## TASK OBJECTIVE
Only the lines from the one containing "You are a computer-use" through the end of the records should be retyped, exactly and including both ends; pictures stay out.

--- DATA Enclosed Below ---

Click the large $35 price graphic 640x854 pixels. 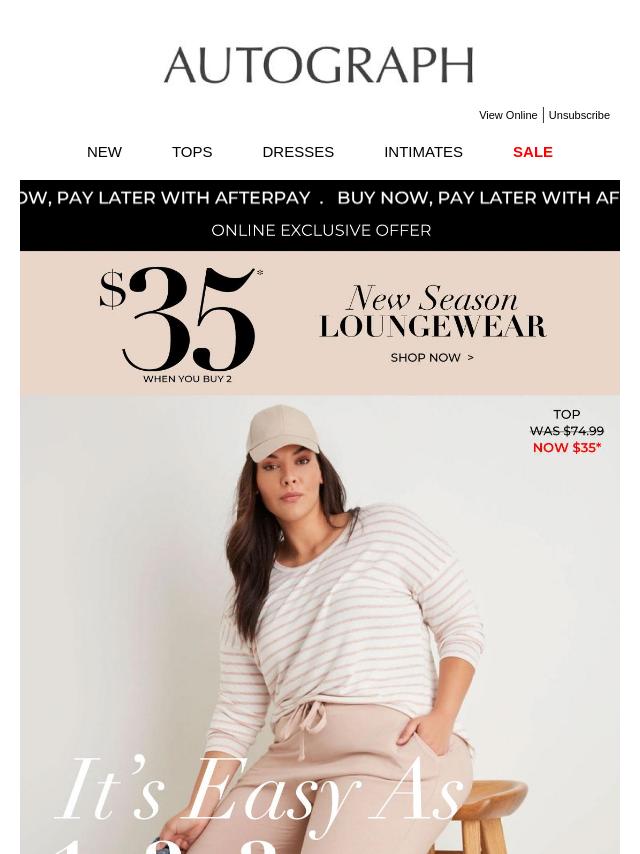(182, 319)
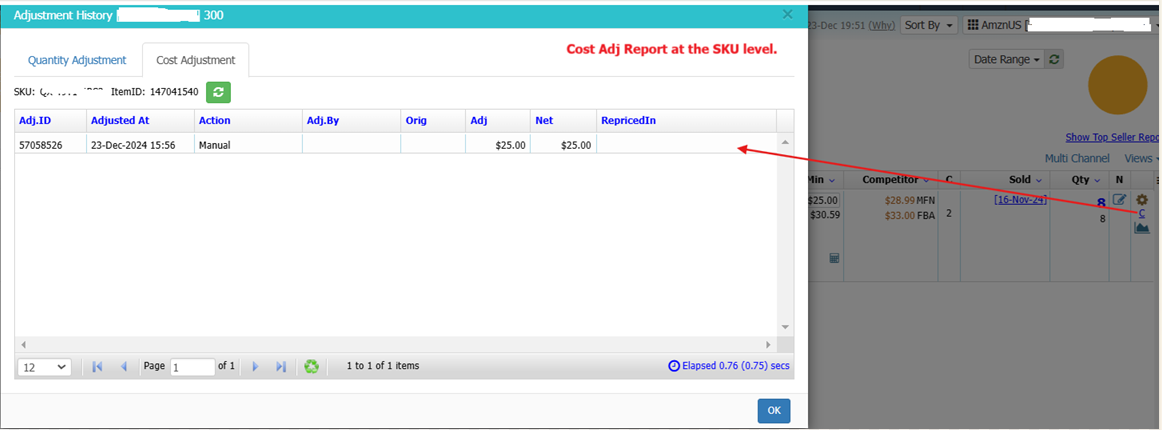Image resolution: width=1162 pixels, height=430 pixels.
Task: Open the area chart icon in item row
Action: coord(1142,228)
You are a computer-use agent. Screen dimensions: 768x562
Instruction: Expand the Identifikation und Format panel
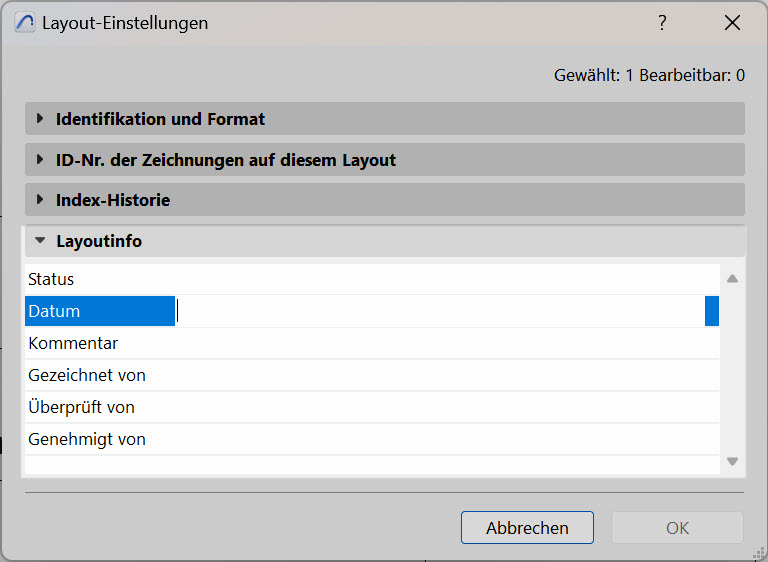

--- End of Enclosed DATA ---

## SOLUTION FOR THIS EXERCISE
You are a computer-use agent. Screen dimensions: 768x562
Instruction: Expand the Identifikation und Format panel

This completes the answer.